La scarsa prevenzione è il vero tassello mancante del sistema della
sicurezza. Gli impianti elettrici delle abitazioni italiane sono spesso
insicuri. Le unità abitative non a norma (cioè prive di impianto a terra
e/o interruttore differenziale e altri accorgimenti necessari) sono
8.157.000, pari al 37,7% del totale. Di quelle a norma, solo il 31,8% è
in regola a tutti gli effetti, con il certificato di conformità. Così,
al 25,8% degli italiani capitano frequentemente interruzioni di corrente
nella propria abitazione, il 6,8% dichiara che spesso avvengono
cortocircuiti, il 4,7% segnala la presenza di prese non funzionanti.

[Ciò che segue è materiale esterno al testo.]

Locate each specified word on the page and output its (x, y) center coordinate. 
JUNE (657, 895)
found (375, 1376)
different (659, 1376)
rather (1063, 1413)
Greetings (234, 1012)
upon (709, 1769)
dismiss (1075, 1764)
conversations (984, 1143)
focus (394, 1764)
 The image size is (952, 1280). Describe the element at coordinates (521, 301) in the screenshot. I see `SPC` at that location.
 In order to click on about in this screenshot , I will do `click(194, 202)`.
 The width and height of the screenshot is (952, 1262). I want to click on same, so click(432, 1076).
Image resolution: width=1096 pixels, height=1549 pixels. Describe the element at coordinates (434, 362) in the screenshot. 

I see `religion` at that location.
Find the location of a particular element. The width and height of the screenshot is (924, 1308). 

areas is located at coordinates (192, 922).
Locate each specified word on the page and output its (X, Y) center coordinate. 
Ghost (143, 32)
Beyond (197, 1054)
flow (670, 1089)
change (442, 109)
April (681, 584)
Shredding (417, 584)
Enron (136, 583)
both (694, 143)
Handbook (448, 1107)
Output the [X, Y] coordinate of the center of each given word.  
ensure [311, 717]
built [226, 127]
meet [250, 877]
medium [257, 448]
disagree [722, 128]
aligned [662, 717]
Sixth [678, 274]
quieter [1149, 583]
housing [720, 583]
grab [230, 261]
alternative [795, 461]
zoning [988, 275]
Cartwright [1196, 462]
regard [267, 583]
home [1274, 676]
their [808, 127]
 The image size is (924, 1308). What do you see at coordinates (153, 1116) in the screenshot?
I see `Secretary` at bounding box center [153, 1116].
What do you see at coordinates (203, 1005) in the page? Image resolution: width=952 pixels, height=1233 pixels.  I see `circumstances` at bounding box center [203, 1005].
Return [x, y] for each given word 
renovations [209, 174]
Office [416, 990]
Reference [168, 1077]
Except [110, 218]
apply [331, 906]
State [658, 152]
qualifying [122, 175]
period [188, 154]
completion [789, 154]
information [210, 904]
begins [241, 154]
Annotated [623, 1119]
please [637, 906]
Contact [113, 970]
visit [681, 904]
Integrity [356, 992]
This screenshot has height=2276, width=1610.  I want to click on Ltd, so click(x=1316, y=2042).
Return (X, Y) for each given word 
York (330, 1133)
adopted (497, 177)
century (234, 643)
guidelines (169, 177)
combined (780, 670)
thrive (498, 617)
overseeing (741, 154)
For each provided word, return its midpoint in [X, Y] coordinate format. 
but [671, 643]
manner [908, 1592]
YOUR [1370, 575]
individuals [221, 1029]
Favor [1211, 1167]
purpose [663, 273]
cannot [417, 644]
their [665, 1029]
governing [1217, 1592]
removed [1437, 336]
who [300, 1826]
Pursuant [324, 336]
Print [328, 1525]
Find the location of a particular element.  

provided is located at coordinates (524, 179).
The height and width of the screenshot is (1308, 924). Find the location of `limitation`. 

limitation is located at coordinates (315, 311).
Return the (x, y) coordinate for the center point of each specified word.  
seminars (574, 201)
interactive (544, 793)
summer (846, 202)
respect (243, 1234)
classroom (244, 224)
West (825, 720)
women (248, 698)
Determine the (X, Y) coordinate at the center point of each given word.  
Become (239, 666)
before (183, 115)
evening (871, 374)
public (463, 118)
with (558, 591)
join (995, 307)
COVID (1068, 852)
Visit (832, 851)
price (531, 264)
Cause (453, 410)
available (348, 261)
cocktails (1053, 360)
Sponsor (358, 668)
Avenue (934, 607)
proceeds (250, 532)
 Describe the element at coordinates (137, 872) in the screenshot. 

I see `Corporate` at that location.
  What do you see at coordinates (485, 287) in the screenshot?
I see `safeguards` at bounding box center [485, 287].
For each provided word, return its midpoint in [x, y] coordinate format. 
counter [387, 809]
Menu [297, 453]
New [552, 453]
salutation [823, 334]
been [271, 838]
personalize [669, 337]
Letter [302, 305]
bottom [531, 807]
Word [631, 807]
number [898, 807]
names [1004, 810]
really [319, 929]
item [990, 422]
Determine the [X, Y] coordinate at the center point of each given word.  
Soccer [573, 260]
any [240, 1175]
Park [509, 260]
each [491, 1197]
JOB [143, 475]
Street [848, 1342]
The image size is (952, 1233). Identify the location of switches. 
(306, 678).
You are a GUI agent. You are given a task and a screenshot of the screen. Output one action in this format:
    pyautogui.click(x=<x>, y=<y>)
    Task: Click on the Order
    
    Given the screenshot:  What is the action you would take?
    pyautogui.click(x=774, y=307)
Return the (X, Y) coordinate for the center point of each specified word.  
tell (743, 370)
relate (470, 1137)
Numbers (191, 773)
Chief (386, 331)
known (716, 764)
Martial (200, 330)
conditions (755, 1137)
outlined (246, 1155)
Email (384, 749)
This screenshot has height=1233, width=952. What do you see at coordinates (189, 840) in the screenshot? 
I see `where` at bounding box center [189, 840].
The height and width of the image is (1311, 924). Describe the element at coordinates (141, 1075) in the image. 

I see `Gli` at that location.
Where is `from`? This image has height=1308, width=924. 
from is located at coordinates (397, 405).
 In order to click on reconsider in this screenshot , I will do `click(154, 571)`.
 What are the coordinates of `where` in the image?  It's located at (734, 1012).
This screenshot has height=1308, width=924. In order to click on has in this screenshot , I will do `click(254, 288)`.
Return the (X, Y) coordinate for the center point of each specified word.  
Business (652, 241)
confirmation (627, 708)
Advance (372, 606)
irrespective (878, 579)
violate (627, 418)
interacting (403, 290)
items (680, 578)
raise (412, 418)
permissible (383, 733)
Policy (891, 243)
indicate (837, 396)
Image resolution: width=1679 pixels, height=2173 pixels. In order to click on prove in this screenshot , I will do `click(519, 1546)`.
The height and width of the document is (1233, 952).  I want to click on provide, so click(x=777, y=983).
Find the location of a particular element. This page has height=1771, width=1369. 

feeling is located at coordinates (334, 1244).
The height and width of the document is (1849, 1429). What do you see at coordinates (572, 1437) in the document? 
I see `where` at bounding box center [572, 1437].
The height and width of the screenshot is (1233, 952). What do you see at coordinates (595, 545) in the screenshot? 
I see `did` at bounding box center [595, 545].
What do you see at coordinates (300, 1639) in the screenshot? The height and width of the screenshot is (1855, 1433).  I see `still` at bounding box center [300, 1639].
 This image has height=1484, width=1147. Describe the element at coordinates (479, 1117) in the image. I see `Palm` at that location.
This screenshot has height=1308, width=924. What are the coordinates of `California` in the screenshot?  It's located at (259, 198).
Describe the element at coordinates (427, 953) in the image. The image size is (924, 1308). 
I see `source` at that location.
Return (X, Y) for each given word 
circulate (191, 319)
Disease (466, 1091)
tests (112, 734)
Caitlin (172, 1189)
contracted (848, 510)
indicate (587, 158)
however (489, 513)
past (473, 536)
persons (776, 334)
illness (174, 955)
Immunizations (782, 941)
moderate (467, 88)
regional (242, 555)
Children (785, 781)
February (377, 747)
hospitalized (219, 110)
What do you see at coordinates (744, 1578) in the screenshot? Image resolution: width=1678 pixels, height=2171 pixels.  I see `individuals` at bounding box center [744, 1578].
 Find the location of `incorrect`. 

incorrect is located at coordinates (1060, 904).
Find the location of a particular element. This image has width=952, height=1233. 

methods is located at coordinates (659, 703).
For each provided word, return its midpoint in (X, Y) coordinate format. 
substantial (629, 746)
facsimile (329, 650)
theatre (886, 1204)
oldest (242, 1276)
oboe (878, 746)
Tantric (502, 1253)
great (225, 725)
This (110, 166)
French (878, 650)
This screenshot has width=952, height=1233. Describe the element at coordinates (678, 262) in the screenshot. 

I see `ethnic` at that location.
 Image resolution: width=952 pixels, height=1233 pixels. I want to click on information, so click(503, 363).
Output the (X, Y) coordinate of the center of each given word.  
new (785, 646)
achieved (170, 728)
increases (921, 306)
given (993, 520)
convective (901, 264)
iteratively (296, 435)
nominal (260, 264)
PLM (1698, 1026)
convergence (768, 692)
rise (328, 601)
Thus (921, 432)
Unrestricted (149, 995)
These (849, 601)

L’83,1% degli italiani pensa però che il proprio impianto elettrico sia
completamente a norma, mentre solo il 10,8% afferma più cautamente di
non esserne certo e solo il 6% dichiara che l’impianto elettrico non
rispetta la normativa sulla sicurezza. Gli italiani tendono a trascurare
i controlli e a rivolgersi a tecnici esperti quasi esclusivamente in
caso di guasti. Dall’indagine emerge che quasi la metà (il 45,1%) non fa
nulla per verificare lo stato di funzionamento del proprio impianto
elettrico e il 35,9% si limita a chiamare un tecnico o un elettricista
quando si verificano problemi.

Tra «fai da te» e sommerso, un sistema di sicurezza ancora troppo informale.
Si stima che ogni anno nelle case degli italiani vengono effettuati 1,4
milioni di interventi sugli impianti elettrici. Il 12% è affidato
all’iniziativa del proprietario o di un suo amico o parente. Il 20,9% è
eseguito da piccole imprese non specializzate e spesso prive delle
competenze necessarie. Nel 66,9% dei casi ci si rivolge invece a una
impresa specializzata o a un tecnico. Ma quando si chiama un
professionista, quasi un intervento su tre (il 27,5%) sfugge
completamente al fisco, perché chi realizza i lavori non rilascia
regolare fattura. Gli interventi sugli impianti elettrici effettuati
ogni anno sviluppano un giro d’affari stimato in quasi 5 miliardi di
euro. Circa la metà è invisibile totalmente al fisco, con un mancato
gettito per l’erario di 572 milioni di euro.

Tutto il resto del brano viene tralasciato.